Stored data

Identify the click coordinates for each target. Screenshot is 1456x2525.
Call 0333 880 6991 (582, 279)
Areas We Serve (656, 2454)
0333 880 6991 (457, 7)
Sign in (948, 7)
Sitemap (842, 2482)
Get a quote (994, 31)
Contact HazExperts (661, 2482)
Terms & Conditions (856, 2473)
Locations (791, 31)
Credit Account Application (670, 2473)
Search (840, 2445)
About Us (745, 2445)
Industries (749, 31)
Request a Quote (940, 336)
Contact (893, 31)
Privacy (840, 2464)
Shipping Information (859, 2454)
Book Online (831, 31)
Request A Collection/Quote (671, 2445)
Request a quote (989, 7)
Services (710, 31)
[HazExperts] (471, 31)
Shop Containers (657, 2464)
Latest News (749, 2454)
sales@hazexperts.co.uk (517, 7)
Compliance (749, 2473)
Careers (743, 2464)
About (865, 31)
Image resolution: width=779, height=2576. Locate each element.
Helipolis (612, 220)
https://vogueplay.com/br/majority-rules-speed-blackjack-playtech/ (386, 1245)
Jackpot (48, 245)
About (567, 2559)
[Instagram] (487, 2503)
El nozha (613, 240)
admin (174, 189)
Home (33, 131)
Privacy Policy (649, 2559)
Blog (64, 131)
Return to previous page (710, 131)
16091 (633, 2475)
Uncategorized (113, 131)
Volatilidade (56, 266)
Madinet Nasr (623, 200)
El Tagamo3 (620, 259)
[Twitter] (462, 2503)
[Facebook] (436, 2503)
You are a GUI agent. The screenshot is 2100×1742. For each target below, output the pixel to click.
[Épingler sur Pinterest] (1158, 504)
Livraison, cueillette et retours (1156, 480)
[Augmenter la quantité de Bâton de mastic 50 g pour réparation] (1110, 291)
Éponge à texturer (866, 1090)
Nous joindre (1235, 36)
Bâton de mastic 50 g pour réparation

_Work instruction_:
For every entry in the records above, write an exact copy.

_Answer for this exercise_:
Identify the click coordinates for each target. Screenshot is 1456x2525.
Call 0333 880 6991 (582, 279)
Areas We Serve (656, 2454)
0333 880 6991 (457, 7)
Sign in (948, 7)
Sitemap (842, 2482)
Get a quote (994, 31)
Contact HazExperts (661, 2482)
Terms & Conditions (856, 2473)
Locations (791, 31)
Credit Account Application (670, 2473)
Search (840, 2445)
About Us (745, 2445)
Industries (749, 31)
Request a Quote (940, 336)
Contact (893, 31)
Privacy (840, 2464)
Shipping Information (859, 2454)
Book Online (831, 31)
Request A Collection/Quote (671, 2445)
Request a quote (989, 7)
Services (710, 31)
[HazExperts] (471, 31)
Shop Containers (657, 2464)
Latest News (749, 2454)
sales@hazexperts.co.uk (517, 7)
Compliance (749, 2473)
Careers (743, 2464)
About (865, 31)
Image resolution: width=779, height=2576. Locate each element.
Helipolis (612, 220)
https://vogueplay.com/br/majority-rules-speed-blackjack-playtech/ (386, 1245)
Jackpot (48, 245)
About (567, 2559)
[Instagram] (487, 2503)
El nozha (613, 240)
admin (174, 189)
Home (33, 131)
Privacy Policy (649, 2559)
Blog (64, 131)
Return to previous page (710, 131)
16091 (633, 2475)
Uncategorized (113, 131)
Volatilidade (56, 266)
Madinet Nasr (623, 200)
El Tagamo3 (620, 259)
[Twitter] (462, 2503)
[Facebook] (436, 2503)
You are a GUI agent. The screenshot is 2100×1742. For each target below, output the pixel to click.
[Épingler sur Pinterest] (1158, 504)
Livraison, cueillette et retours (1156, 480)
[Augmenter la quantité de Bâton de mastic 50 g pour réparation] (1110, 291)
Éponge à texturer (866, 1090)
Nous joindre (1235, 36)
Bâton de mastic 50 g pour réparation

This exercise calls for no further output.